Peeken and colleagues from the Helmholtz Centre for Polar and Marine Research gathered ice samples from five regions during three expeditions over the spring and summer of 2014/15.
Transpolar drift and the Fram Strait
All samples were along the Transpolar Drift and the Fram Strait, which transports sea ice from the Central Arctic to the North Atlantic.
These samples were found to contain up to 12,000 microplastic particles per litre of ice. More than half of the particles were less than a twentieth of a millimetre wide. Two-thirds belonged to the smallest-scale category of microplastic – “50 micrometres and smaller”.
Microplastic refers to plastic particles, fibres, pellets and other fragments with a length, width or diameter ranging from a few micrometres to under five millimetres.
A considerable amount of microplastic is released directly into the ocean by the gradual deterioration of larger pieces of plastic, but it can also be created on land, such as when synthetic textiles are washed or car tyres abrade.
Paint and nylon, too
The researchers say the different types of plastic showed a unique footprint in the ice allowing them to trace them back to possible sources.
For example, the high percentage of paint and nylon particles pointed to the intensified shipping and fishing activities in some parts of the Arctic Ocean.
They were the first to analyse the ice cores layer by layer using a Fourier Transform Infrared Spectrometer, a device that bombards microparticles with infrared light and uses a special mathematical method to analyse the radiation they reflect back.
Depending on their makeup, the particles absorb and reflect different wavelengths, allowing every substance to be identified by its optic fingerprint.
And don’t forget the cigarette butts
The particle density and composition varied significantly from sample to sample.
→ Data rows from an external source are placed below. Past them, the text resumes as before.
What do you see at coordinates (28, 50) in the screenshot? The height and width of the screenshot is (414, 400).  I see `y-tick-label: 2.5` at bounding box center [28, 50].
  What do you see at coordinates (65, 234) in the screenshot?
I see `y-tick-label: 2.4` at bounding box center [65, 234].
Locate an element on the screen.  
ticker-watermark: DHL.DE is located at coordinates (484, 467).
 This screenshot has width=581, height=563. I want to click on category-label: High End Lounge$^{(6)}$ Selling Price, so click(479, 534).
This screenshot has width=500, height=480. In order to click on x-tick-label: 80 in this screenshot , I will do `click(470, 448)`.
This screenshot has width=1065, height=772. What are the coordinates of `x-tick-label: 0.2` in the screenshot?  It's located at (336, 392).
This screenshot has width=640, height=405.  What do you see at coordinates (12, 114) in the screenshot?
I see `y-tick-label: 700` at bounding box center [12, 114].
At the same time, the researchers determined that the plastic particles were not uniformly distributed throughout the ice core.
“We traced back the journey of the ice floes we sampled and can now safely say that both the region in which the sea ice is initially formed and the water masses in which the floes drift through the Arctic while growing, have an enormous influence on the composition and layering of the encased plastic particles,” Peeken said.
In all, the researchers found 17 different types of plastic in the sea ice, including packaging materials like polyethylene and polypropylene, as well as paints, nylon, polyester and cellulose acetate – the latter primarily used in the manufacture of cigarette filters.
They can’t yet say whether the released plastic particles subsequently remain in the Arctic or are transported farther south; in fact, it seems likely that the plastic litter begins sinking into deeper waters relatively quickly.
The paper published in Nature Communications.